[Collected data]
_ _ _ _

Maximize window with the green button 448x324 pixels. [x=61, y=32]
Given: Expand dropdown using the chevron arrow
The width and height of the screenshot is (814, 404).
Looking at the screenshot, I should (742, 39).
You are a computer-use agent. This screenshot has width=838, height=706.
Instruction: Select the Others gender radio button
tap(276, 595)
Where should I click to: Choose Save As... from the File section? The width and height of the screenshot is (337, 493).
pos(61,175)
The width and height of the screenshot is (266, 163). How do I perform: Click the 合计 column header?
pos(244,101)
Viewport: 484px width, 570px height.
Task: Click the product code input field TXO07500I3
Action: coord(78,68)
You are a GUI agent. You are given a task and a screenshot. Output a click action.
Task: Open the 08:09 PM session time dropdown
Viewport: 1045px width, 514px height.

_ _ _ _

TASK OBJECTIVE
All of the data shown above must be copied exactly.

ANSWER TO THIS EXERCISE
Maximize window with the green button 448x324 pixels. [x=61, y=32]
Given: Expand dropdown using the chevron arrow
The width and height of the screenshot is (814, 404).
Looking at the screenshot, I should (742, 39).
You are a computer-use agent. This screenshot has width=838, height=706.
Instruction: Select the Others gender radio button
tap(276, 595)
Where should I click to: Choose Save As... from the File section? The width and height of the screenshot is (337, 493).
pos(61,175)
The width and height of the screenshot is (266, 163). How do I perform: Click the 合计 column header?
pos(244,101)
Viewport: 484px width, 570px height.
Task: Click the product code input field TXO07500I3
Action: coord(78,68)
You are a GUI agent. You are given a task and a screenshot. Output a click action.
Task: Open the 08:09 PM session time dropdown
Viewport: 1045px width, 514px height.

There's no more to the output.